• **Dataset entries**
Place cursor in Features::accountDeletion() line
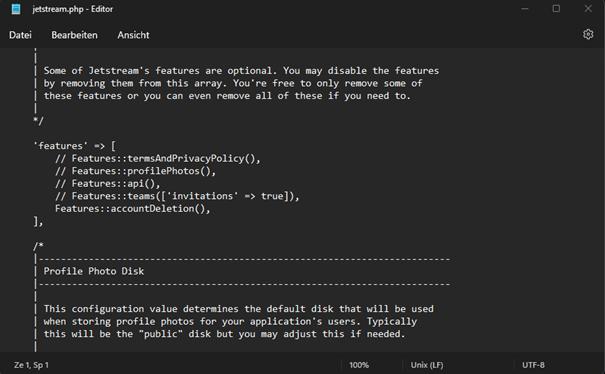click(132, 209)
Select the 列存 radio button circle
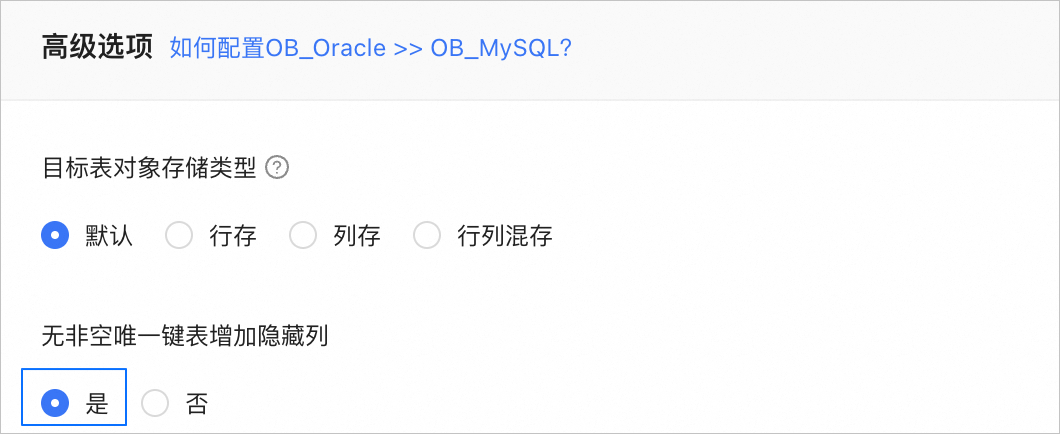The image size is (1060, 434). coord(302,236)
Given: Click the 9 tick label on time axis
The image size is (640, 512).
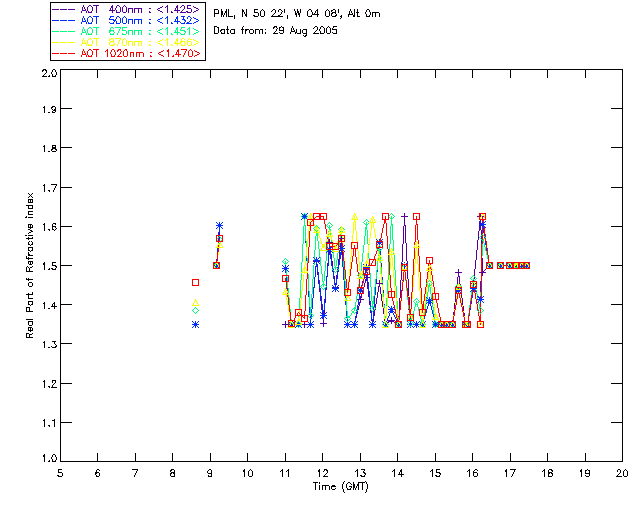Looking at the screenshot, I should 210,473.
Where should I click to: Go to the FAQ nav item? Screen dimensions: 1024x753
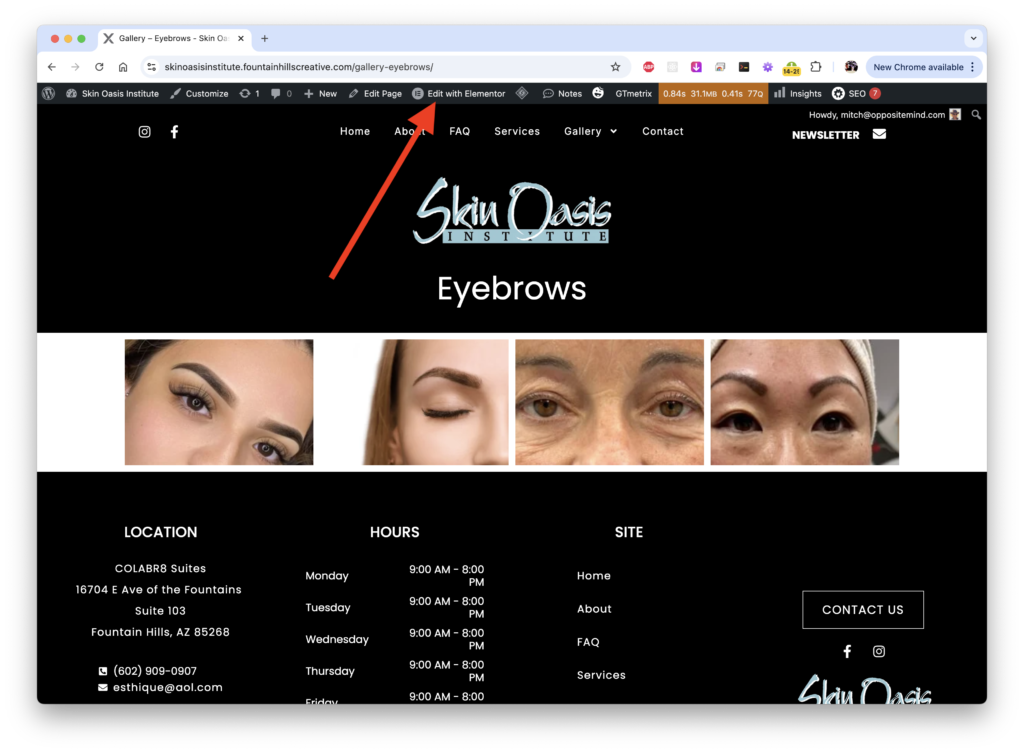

• **What is being asked**
Turn all the lines above into a numbered list. Skip any blank lines and leave the pictures out.

• **The response**
1. Place cursor in Features::accountDeletion() line
2. click(132, 209)
3. Select the 列存 radio button circle
4. The image size is (1060, 434). coord(302,236)
5. Given: Click the 9 tick label on time axis
6. The image size is (640, 512).
7. Looking at the screenshot, I should 210,473.
8. Where should I click to: Go to the FAQ nav item? Screen dimensions: 1024x753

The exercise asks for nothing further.